Problem statement: Return every line of the items word for word, from the very first line through the line containing "(x=170, y=26)", with that line included.

Supplied data:
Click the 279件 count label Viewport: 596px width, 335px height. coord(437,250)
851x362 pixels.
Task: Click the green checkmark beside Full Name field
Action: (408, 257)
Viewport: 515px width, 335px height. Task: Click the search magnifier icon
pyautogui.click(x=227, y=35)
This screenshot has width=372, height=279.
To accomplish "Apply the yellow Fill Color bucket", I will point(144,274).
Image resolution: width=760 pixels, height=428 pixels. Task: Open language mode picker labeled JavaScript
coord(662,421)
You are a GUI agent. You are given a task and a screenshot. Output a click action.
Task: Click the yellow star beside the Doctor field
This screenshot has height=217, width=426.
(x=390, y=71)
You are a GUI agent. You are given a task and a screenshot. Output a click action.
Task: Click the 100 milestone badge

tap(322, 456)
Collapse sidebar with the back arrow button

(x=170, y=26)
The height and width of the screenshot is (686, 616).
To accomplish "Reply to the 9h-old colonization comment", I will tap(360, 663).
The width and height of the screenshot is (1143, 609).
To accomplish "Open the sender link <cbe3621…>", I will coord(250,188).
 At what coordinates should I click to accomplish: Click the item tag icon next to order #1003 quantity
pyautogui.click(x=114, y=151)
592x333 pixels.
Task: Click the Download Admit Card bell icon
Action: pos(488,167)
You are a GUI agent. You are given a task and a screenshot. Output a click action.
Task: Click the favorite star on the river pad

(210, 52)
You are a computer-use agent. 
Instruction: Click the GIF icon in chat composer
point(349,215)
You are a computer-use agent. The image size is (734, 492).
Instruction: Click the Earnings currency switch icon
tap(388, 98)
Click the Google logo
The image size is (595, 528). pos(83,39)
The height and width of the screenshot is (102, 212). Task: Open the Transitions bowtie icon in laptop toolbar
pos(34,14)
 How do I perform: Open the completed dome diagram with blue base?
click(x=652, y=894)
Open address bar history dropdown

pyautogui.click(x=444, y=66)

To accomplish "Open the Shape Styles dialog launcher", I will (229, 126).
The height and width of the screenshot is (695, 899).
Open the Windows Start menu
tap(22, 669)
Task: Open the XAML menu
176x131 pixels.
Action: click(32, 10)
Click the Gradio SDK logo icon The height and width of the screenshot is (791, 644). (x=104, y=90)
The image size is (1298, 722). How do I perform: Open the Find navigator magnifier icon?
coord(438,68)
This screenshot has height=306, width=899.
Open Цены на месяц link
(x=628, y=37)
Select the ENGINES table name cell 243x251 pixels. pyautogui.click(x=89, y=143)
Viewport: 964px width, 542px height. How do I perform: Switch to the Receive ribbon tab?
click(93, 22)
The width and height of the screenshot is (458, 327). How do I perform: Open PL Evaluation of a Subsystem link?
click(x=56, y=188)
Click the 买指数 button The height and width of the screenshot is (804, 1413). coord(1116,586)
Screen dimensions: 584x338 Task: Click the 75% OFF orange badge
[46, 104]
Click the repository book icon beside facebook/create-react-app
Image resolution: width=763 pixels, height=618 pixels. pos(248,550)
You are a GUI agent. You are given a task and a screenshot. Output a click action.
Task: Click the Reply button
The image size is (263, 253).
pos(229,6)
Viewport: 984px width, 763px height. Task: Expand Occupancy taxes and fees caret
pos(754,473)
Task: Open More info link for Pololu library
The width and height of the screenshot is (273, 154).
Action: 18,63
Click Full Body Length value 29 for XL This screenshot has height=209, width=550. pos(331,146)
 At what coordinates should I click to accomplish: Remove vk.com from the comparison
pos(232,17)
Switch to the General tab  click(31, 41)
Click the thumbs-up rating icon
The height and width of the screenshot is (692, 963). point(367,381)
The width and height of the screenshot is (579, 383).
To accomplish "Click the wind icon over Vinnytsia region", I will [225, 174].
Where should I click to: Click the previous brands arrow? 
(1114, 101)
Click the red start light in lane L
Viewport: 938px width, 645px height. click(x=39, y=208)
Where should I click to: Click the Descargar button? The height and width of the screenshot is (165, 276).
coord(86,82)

Expected output:
Click the 279件 count label Viewport: 596px width, 335px height. coord(437,250)
851x362 pixels.
Task: Click the green checkmark beside Full Name field
Action: (408, 257)
Viewport: 515px width, 335px height. Task: Click the search magnifier icon
pyautogui.click(x=227, y=35)
This screenshot has width=372, height=279.
To accomplish "Apply the yellow Fill Color bucket", I will point(144,274).
Image resolution: width=760 pixels, height=428 pixels. Task: Open language mode picker labeled JavaScript
coord(662,421)
You are a GUI agent. You are given a task and a screenshot. Output a click action.
Task: Click the yellow star beside the Doctor field
This screenshot has height=217, width=426.
(x=390, y=71)
You are a GUI agent. You are given a task and a screenshot. Output a click action.
Task: Click the 100 milestone badge

tap(322, 456)
Collapse sidebar with the back arrow button

(x=170, y=26)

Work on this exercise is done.